3– La conclusión de la pericia psiquiátrica es que la actora padece de un estado depresivo que está conectado causalmente a las intervenciones quirúrgicas (legrados) a que fue sometida. Pero para llegar a ella, el perito no cuenta con otra información que la proporcionada por la propia actora a través de su exposición personal, lo cual, en materia de prueba, es casi igual a nada. Dicho dictamen ha pasado por alto un dato fundamental en la valoración del problema, y es que un año antes del parto (según historia clínica) que desencadenó la endometritis y los legrados, la actora debió ser internada a causa de una amenaza de aborto que ella se provocó, a raíz de lo cual se le practicó un legrado.

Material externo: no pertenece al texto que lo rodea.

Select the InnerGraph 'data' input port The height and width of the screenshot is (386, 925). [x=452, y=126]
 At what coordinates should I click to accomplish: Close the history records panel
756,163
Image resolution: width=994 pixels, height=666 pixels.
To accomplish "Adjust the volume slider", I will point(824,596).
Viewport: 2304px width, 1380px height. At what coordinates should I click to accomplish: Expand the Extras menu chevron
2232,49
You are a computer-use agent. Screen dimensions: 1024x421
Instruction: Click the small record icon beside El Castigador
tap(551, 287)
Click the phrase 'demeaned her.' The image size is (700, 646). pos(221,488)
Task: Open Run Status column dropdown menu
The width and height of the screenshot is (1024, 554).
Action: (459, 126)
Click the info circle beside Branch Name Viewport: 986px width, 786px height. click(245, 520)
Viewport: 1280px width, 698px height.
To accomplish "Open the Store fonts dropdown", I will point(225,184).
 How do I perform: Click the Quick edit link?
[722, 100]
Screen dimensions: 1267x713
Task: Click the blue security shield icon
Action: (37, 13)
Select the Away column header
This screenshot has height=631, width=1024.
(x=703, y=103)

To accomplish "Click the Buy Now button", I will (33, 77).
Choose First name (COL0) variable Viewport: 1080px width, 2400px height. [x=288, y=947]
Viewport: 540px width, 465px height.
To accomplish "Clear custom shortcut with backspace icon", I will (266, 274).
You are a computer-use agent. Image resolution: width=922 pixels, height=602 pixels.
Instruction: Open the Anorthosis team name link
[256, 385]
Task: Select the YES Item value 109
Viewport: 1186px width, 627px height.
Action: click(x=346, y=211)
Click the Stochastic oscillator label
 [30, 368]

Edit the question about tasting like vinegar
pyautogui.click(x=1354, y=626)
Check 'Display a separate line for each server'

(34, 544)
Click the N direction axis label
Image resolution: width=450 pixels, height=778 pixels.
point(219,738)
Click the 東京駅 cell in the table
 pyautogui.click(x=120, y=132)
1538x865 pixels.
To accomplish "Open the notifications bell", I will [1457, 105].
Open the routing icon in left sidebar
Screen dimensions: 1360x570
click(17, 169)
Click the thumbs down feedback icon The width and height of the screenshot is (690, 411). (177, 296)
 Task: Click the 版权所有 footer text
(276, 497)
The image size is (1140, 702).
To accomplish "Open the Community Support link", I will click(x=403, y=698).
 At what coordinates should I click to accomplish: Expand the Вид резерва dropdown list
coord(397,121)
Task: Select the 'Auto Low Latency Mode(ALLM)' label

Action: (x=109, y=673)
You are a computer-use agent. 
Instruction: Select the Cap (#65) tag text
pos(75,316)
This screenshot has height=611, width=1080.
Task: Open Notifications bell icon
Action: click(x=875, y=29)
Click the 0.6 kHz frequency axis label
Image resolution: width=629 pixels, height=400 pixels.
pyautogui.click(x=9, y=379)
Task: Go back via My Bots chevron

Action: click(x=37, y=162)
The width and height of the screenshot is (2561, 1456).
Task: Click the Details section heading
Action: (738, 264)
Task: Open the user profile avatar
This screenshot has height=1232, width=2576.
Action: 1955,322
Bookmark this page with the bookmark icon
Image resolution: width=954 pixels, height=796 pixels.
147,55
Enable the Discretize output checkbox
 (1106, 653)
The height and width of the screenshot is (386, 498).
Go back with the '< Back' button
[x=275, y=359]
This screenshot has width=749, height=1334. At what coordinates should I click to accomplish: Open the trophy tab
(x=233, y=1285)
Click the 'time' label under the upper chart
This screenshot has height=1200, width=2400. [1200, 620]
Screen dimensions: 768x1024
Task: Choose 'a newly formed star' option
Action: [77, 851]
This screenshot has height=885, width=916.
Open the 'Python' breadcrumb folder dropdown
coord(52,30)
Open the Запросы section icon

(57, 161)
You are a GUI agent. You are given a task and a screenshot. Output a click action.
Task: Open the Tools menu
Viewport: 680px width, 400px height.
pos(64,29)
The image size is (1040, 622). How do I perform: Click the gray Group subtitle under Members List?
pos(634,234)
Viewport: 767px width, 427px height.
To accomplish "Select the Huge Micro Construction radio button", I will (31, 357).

Esto es decisivo en la valoración de la cuestión, pues no se puede creer que las intervenciones practicadas a causa de la endometritis hayan generado un cuadro depresivo de la intensidad informada por el perito, y que, en cambio, no lo haya provocado el legrado anterior, siendo que éste se hizo en condiciones más riesgosas que los últimos (aborto en curso). No pueden tomarse en serio tales conclusiones, en que por omisión culpable o intencional se dejó de lado un elemento de juicio dirimente para la solución justa de la causa.

4– En lo que respecta a la pericia médica, la perito informa que es probable que, por lo expresado por el psiquiatra, haya quedado la actora “con una esterilidad secundaria funcional”. La mera probabilidad, no confirmada por ningún estudio concreto, es insuficiente, porque el deber de indemnizar existe solamente frente a daños ciertos y comprobables, no ante simples conjeturas de perjuicios posibles o eventuales. Además, al hacer derivar la probable esterilidad solamente de la patología psíquica, la perito ha venido a informar de manera implícita que no hay causas físicas u orgánicas que puedan generar esa secuela. Descartadas en autos las incapacidades invocadas en la demanda y ratificadas por los peritos, sólo queda como hecho indemnizable el daño moral –que razonablemente se puede aceptar– que generó el proceso infeccioso (con sus incomodidades, dolores, necesidad de internación, práctica de los legrados y convalecencia), y la lógica preocupación que todo esto pudo provocar por el riesgo de un eventual resultado adverso.

5– En cuanto a la aplicación de la ley 9078 planteada por la demandada, se entiende que dicha norma es inconstitucional, porque la legitimidad de las restricciones que las normas de consolidación imponen a los derechos de los particulares requieren, como justificación primaria, la existencia de un real y comprobable estado de emergencia, una situación económica apremiante que impida pagar las deudas sin paralizar al Estado. Si estas consideraciones excluyen la comprobación in continenti del estado de emergencia, las objeciones se intensifican si se piensa que esa situación, que por definición debería ser transitoria y excepcional, ha pasado a constituir el modo normal, habitual y permanente de funcionamiento del Estado. Sucesivamente se van reeditando leyes de consolidación con las que el Estado, en lugar de controlarse y restringirse para sanear sus cuentas, perpetúa y renueva su crónico endeudamiento a costa del patrimonio de sus acreedores. La renovación constante del estado de emergencia es una contradictio in adiecto.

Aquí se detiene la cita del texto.